* _THE EXERCISE_: Please rewrite the listing below, replacing every "Where should I click to" with "Which point should I click to" and leaving everything else unchanged.

* _DATA LINES_:
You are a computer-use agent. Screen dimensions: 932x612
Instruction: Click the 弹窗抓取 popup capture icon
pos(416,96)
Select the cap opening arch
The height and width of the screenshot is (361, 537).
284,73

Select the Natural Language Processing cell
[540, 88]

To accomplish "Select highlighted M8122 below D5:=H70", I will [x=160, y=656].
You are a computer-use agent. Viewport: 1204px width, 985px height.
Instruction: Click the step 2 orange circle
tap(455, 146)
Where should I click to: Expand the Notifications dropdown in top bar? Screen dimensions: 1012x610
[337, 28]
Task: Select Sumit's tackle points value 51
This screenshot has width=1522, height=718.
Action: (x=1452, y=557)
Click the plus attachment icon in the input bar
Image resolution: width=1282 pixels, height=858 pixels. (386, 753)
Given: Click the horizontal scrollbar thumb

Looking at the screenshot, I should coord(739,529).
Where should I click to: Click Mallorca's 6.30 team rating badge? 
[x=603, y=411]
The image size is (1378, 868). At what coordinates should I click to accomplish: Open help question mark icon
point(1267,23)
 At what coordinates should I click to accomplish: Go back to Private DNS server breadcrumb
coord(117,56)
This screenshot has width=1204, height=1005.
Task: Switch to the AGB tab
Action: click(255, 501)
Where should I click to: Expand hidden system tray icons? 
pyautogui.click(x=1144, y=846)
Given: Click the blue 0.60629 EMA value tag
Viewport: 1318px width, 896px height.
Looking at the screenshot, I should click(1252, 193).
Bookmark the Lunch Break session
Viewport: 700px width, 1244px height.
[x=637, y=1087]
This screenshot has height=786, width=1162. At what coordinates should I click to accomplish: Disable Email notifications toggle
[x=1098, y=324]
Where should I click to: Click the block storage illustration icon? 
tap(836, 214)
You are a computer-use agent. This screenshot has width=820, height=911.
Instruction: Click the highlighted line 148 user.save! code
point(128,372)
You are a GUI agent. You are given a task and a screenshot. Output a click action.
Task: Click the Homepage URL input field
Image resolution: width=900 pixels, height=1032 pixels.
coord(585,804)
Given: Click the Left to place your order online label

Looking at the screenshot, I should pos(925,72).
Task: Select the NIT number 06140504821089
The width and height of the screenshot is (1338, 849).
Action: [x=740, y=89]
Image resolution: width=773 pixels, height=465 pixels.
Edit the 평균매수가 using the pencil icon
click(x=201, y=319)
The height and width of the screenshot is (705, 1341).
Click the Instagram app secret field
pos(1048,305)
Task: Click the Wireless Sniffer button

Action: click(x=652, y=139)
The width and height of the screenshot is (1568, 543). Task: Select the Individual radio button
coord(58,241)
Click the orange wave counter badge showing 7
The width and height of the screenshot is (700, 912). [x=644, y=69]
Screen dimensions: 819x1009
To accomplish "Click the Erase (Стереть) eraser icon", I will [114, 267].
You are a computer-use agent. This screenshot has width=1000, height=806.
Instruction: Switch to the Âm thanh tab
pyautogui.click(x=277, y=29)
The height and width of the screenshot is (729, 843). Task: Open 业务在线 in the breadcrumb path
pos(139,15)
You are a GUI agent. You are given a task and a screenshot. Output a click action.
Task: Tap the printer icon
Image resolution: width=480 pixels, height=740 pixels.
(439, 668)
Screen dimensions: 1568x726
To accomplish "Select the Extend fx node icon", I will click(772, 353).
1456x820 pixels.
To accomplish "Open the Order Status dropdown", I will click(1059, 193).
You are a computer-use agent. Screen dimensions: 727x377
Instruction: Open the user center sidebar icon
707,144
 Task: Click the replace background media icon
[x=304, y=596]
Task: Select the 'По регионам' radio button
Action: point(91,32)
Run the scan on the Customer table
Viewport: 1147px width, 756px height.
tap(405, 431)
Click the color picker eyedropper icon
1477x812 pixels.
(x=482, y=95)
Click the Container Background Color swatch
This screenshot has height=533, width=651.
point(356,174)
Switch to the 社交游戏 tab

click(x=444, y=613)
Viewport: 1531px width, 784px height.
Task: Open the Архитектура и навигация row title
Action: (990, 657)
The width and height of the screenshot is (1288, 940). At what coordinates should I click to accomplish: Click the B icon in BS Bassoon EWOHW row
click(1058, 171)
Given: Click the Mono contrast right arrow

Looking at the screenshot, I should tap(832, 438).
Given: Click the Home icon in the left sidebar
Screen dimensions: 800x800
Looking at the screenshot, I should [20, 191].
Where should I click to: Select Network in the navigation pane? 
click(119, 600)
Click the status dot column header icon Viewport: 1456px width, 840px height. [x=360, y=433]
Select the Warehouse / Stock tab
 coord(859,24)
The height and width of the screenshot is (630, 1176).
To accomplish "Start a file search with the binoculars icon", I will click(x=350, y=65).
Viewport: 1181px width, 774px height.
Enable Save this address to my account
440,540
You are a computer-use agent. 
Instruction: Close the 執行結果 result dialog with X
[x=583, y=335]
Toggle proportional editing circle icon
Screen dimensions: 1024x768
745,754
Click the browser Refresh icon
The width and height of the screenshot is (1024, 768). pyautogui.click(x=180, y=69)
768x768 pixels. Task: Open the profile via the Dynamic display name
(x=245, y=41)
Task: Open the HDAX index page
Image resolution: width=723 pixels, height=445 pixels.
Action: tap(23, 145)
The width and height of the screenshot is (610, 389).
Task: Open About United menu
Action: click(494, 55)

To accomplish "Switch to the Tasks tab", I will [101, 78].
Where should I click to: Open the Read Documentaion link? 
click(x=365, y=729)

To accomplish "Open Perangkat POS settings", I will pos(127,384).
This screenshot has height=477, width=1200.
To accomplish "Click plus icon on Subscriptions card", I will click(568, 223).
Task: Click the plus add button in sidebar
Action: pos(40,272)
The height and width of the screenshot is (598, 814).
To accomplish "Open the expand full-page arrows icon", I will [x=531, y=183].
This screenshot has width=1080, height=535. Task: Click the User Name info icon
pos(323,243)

* _EXPECTED ANSWER_:
You are a computer-use agent. Screen dimensions: 932x612
Instruction: Click the 弹窗抓取 popup capture icon
pos(416,96)
Select the cap opening arch
The height and width of the screenshot is (361, 537).
284,73

Select the Natural Language Processing cell
[540, 88]

To accomplish "Select highlighted M8122 below D5:=H70", I will [x=160, y=656].
You are a computer-use agent. Viewport: 1204px width, 985px height.
Instruction: Click the step 2 orange circle
tap(455, 146)
Which point should I click to: Expand the Notifications dropdown in top bar? Screen dimensions: 1012x610
[337, 28]
Task: Select Sumit's tackle points value 51
This screenshot has width=1522, height=718.
Action: (x=1452, y=557)
Click the plus attachment icon in the input bar
Image resolution: width=1282 pixels, height=858 pixels. (386, 753)
Given: Click the horizontal scrollbar thumb

Looking at the screenshot, I should coord(739,529).
Which point should I click to: Click Mallorca's 6.30 team rating badge? 
[x=603, y=411]
The image size is (1378, 868). At what coordinates should I click to accomplish: Open help question mark icon
point(1267,23)
 At what coordinates should I click to accomplish: Go back to Private DNS server breadcrumb
coord(117,56)
This screenshot has width=1204, height=1005.
Task: Switch to the AGB tab
Action: click(255, 501)
Which point should I click to: Expand hidden system tray icons? 
pyautogui.click(x=1144, y=846)
Given: Click the blue 0.60629 EMA value tag
Viewport: 1318px width, 896px height.
Looking at the screenshot, I should click(1252, 193).
Bookmark the Lunch Break session
Viewport: 700px width, 1244px height.
[x=637, y=1087]
This screenshot has height=786, width=1162. At what coordinates should I click to accomplish: Disable Email notifications toggle
[x=1098, y=324]
Which point should I click to: Click the block storage illustration icon? 
tap(836, 214)
You are a computer-use agent. This screenshot has width=820, height=911.
Instruction: Click the highlighted line 148 user.save! code
point(128,372)
You are a GUI agent. You are given a task and a screenshot. Output a click action.
Task: Click the Homepage URL input field
Image resolution: width=900 pixels, height=1032 pixels.
coord(585,804)
Given: Click the Left to place your order online label

Looking at the screenshot, I should pos(925,72).
Task: Select the NIT number 06140504821089
The width and height of the screenshot is (1338, 849).
Action: [x=740, y=89]
Image resolution: width=773 pixels, height=465 pixels.
Edit the 평균매수가 using the pencil icon
click(x=201, y=319)
The height and width of the screenshot is (705, 1341).
Click the Instagram app secret field
pos(1048,305)
Task: Click the Wireless Sniffer button

Action: click(x=652, y=139)
The width and height of the screenshot is (1568, 543). Task: Select the Individual radio button
coord(58,241)
Click the orange wave counter badge showing 7
The width and height of the screenshot is (700, 912). [x=644, y=69]
Screen dimensions: 819x1009
To accomplish "Click the Erase (Стереть) eraser icon", I will [114, 267].
You are a computer-use agent. This screenshot has width=1000, height=806.
Instruction: Switch to the Âm thanh tab
pyautogui.click(x=277, y=29)
The height and width of the screenshot is (729, 843). Task: Open 业务在线 in the breadcrumb path
pos(139,15)
You are a GUI agent. You are given a task and a screenshot. Output a click action.
Task: Tap the printer icon
Image resolution: width=480 pixels, height=740 pixels.
(439, 668)
Screen dimensions: 1568x726
To accomplish "Select the Extend fx node icon", I will click(772, 353).
1456x820 pixels.
To accomplish "Open the Order Status dropdown", I will click(1059, 193).
You are a computer-use agent. Screen dimensions: 727x377
Instruction: Open the user center sidebar icon
707,144
 Task: Click the replace background media icon
[x=304, y=596]
Task: Select the 'По регионам' radio button
Action: point(91,32)
Run the scan on the Customer table
Viewport: 1147px width, 756px height.
tap(405, 431)
Click the color picker eyedropper icon
1477x812 pixels.
(x=482, y=95)
Click the Container Background Color swatch
This screenshot has height=533, width=651.
point(356,174)
Switch to the 社交游戏 tab

click(x=444, y=613)
Viewport: 1531px width, 784px height.
Task: Open the Архитектура и навигация row title
Action: (990, 657)
The width and height of the screenshot is (1288, 940). At what coordinates should I click to accomplish: Click the B icon in BS Bassoon EWOHW row
click(1058, 171)
Given: Click the Mono contrast right arrow

Looking at the screenshot, I should tap(832, 438).
Given: Click the Home icon in the left sidebar
Screen dimensions: 800x800
Looking at the screenshot, I should [20, 191].
Which point should I click to: Select Network in the navigation pane? 
click(119, 600)
Click the status dot column header icon Viewport: 1456px width, 840px height. [x=360, y=433]
Select the Warehouse / Stock tab
 coord(859,24)
The height and width of the screenshot is (630, 1176).
To accomplish "Start a file search with the binoculars icon", I will click(x=350, y=65).
Viewport: 1181px width, 774px height.
Enable Save this address to my account
440,540
You are a computer-use agent. 
Instruction: Close the 執行結果 result dialog with X
[x=583, y=335]
Toggle proportional editing circle icon
Screen dimensions: 1024x768
745,754
Click the browser Refresh icon
The width and height of the screenshot is (1024, 768). pyautogui.click(x=180, y=69)
768x768 pixels. Task: Open the profile via the Dynamic display name
(x=245, y=41)
Task: Open the HDAX index page
Image resolution: width=723 pixels, height=445 pixels.
Action: tap(23, 145)
The width and height of the screenshot is (610, 389).
Task: Open About United menu
Action: click(494, 55)

To accomplish "Switch to the Tasks tab", I will [101, 78].
Which point should I click to: Open the Read Documentaion link? 
click(x=365, y=729)

To accomplish "Open Perangkat POS settings", I will pos(127,384).
This screenshot has height=477, width=1200.
To accomplish "Click plus icon on Subscriptions card", I will click(568, 223).
Task: Click the plus add button in sidebar
Action: pos(40,272)
The height and width of the screenshot is (598, 814).
To accomplish "Open the expand full-page arrows icon", I will [x=531, y=183].
This screenshot has width=1080, height=535. Task: Click the User Name info icon
pos(323,243)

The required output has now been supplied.